Les quelques actions réalisées grâce à l’U.G.EK sont la construction du dispensaire du village, surtout par ceux qui vivent au Ghana, l’achat du terrain du collège, la construction du marché et le projet d’électrification du village en cours qui est prise en main par ces ressortissants résidant en Europe.

Comme toute œuvre humaine, le parcours de l’U.G.EK n’a pas été effectué sans difficultés. Après 6 ans d’existence, l’union a suspendu ses activités deux 2 ans durant à cause de problèmes de coordination. Après la reprise, les problèmes courants relèvent de la non cotisation par certains membres, du refus de se soumettre à la discipline de groupe, notamment en cas de sanctions, de l’incompréhension consécutive à la prise d’une décision et afin le problème financier qui limite les membres à satisfaire leur ambition pour un meilleur développement du village. Des assises et l’application des textes réglementaires tentent de venir à bout de ces difficultés.

Conclusion

L’expérience d’Ekpui traduit simplement la démarche des citoyens « qui ne veulent pas que l’avenir leur tombe sur la tête ». A travers cette union, les problèmes d’Ekpui sont pris en compte par la population locale et les ressources disponibles, sont planifiées et exploitées pour apporter le changement dans le milieu. Les voies et moyens sont en train d’être recherchés pour une contribution à la résolution des problèmes. La force qui réside dans cette coopération entre les fils et filles d’un même terroir est cette volonté et cette prise de conscience vis-à-vis des réalités du milieu, de l’inexistence d’un État providence et de l’atteinte d’un objectif de mise en valeur d’un territoire sous tous ses aspects. Les intérêts communs à défendre sont pris en compte.

Aucune richesse majeure n’est visible sur ce territoire, et en plus, la population active n’y réside pas faute d’importantes ressources à exploiter. Mais l’organisation et la planification ont permis à Ekpui de bénéficier des quelques réalisations qui aident la population dans le commerce, la santé, l’éducation et bientôt l’électrification. C’est un pas vers une autonomisation des acteurs privés et un début d’une dynamique porteuse de changement pour un mieux-être de cette population.
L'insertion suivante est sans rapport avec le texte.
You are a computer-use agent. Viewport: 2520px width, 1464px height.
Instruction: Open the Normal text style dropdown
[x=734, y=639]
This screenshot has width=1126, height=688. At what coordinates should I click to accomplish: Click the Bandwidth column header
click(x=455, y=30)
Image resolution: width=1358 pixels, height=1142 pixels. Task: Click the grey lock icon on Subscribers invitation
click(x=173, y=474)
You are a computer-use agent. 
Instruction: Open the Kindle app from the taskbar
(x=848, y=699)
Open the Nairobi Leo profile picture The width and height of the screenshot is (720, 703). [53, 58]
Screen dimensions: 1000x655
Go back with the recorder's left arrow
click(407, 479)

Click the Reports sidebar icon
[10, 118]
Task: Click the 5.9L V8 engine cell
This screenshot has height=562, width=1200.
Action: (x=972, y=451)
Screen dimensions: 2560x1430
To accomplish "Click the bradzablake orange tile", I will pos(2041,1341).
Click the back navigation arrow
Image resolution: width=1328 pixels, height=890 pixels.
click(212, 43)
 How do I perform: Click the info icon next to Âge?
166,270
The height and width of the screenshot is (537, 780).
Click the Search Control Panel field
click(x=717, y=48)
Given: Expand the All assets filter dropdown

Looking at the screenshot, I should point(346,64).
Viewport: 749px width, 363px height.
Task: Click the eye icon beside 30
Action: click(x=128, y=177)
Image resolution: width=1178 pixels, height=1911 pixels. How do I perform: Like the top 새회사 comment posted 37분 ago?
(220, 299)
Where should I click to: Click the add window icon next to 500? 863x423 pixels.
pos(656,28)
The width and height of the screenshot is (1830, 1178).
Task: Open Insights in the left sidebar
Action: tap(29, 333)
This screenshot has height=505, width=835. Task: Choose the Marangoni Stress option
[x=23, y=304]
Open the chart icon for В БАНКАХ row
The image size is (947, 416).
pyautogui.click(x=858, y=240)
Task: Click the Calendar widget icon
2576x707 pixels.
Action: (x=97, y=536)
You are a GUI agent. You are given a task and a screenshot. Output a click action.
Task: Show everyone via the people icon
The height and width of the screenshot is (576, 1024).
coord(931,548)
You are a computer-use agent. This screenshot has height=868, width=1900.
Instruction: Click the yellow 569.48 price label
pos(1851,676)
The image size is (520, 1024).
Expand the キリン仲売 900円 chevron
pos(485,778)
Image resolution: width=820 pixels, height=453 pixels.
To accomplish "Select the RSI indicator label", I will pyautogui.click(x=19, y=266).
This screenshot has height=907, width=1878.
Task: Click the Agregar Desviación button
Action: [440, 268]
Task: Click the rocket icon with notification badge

Cette association administre également la preuve contraire d’une caricature d’un milieu rural pauvre qui ne peut rien faire sans l’apport extérieur.

Malgré l’effort de l’U.G.EK, il existe évidement toujours des problèmes liés au développement d’Ekpui et qui nécessitent plus de réflexion et de planification, dans toute la mesure où le développement local reste un processus itératif, donc qui s’inscrit dans la durée et repose sur la notion de long terme. Si l’U.G.EK poursuit son chemin et renforce ses actions avec l’appui d’autres partenaires externes, on peut espérer qu’Ekpui décolle complètement.